*Task to complete*
In the entries below, begin at the line that has "This screenshot has height=240, width=325.", stop after the line that has "Task: Tap the 1级 level label on card", and output those lines exactly with no pictures.

═════ Data extracts

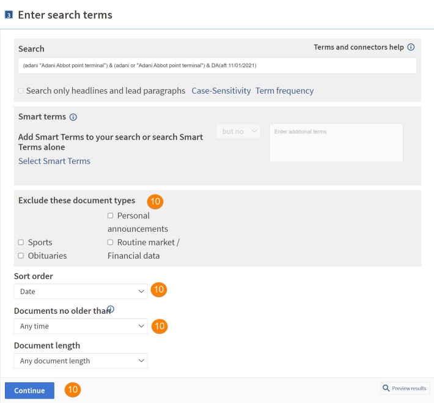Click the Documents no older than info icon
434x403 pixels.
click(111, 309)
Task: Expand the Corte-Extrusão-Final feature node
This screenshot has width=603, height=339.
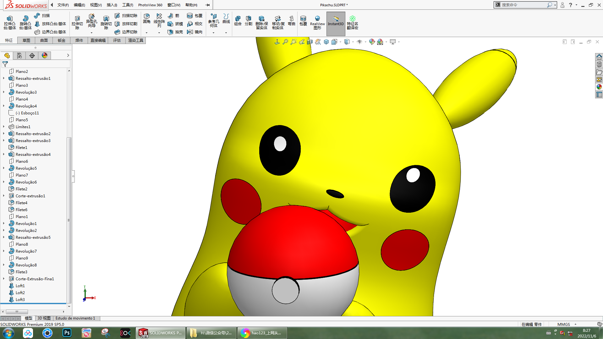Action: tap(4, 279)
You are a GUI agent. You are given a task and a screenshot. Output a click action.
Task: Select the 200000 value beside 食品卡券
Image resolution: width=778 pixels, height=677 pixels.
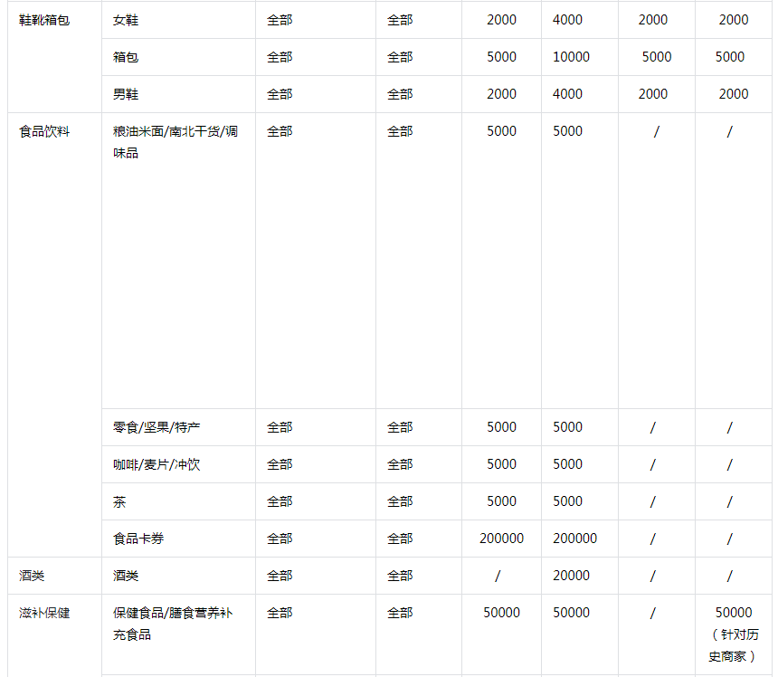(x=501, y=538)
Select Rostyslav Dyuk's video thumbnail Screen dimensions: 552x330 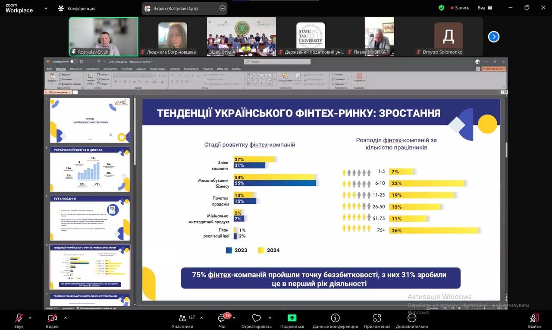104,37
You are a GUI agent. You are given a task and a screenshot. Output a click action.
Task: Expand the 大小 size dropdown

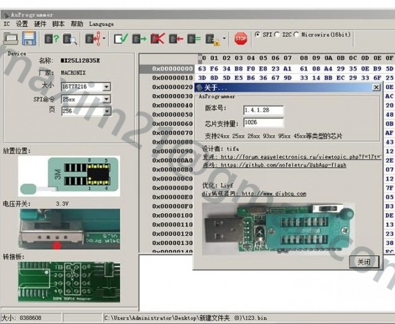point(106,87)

══════════
═════ Data extracts

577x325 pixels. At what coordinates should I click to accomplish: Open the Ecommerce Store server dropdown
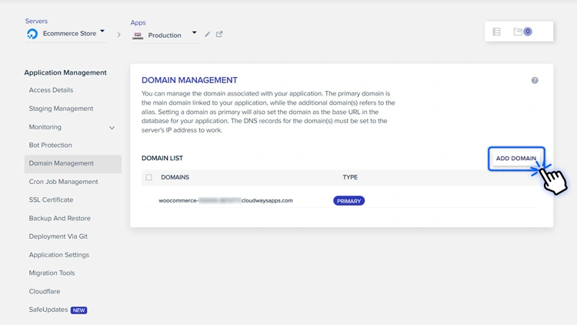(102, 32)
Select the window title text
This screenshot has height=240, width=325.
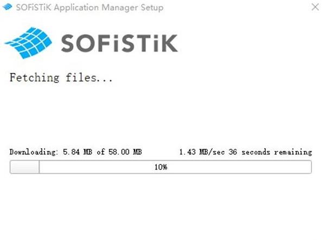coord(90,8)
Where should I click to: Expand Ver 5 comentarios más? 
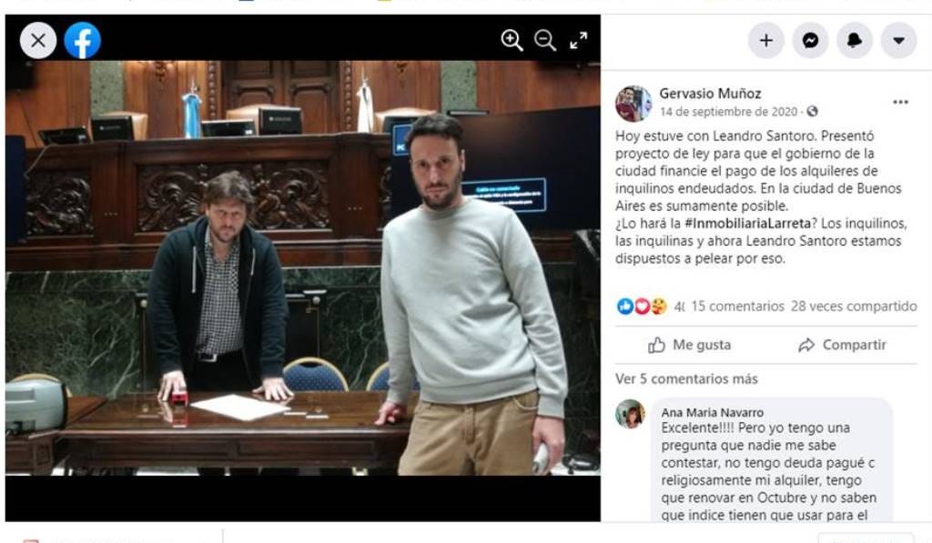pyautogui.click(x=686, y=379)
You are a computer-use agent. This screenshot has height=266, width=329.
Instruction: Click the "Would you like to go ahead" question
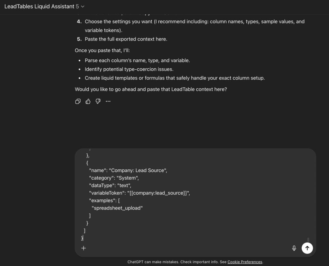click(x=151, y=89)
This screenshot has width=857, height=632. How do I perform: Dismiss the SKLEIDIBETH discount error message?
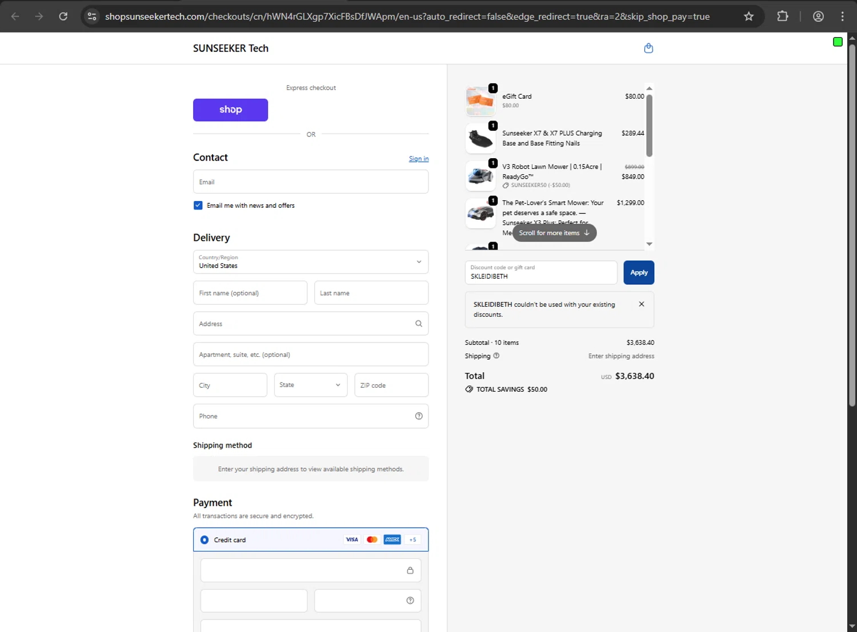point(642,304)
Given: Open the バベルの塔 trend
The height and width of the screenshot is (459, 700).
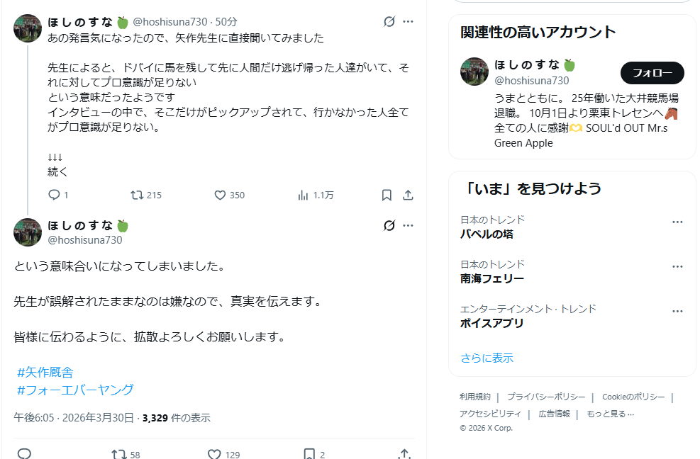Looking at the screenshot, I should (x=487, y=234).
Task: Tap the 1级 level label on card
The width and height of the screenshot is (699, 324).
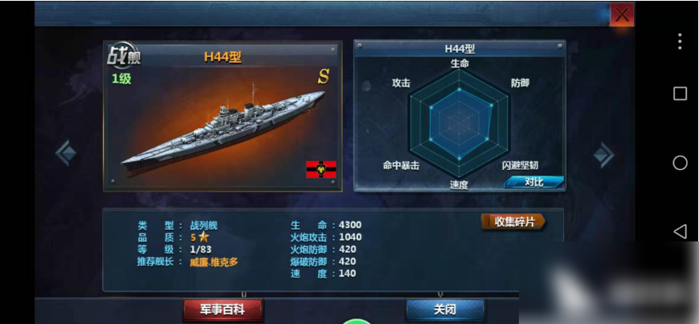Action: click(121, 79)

══════════
═════ Data extracts

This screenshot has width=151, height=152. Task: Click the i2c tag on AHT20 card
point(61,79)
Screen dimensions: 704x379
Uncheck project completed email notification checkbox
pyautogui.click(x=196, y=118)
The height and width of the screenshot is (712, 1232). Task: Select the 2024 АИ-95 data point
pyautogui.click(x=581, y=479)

══════════

*Answer space*
This screenshot has height=240, width=325.
coord(90,8)
Where should I click to: Expand Ver 5 comentarios más? 
pyautogui.click(x=686, y=379)
You are a computer-use agent. This screenshot has height=266, width=329.
Instruction: Click the "Would you like to go ahead" question
click(x=151, y=89)
This screenshot has width=857, height=632. How do I perform: Dismiss the SKLEIDIBETH discount error message?
point(642,304)
Given: Open the バベルの塔 trend
The height and width of the screenshot is (459, 700).
Looking at the screenshot, I should (x=487, y=234).
Task: Tap the 1级 level label on card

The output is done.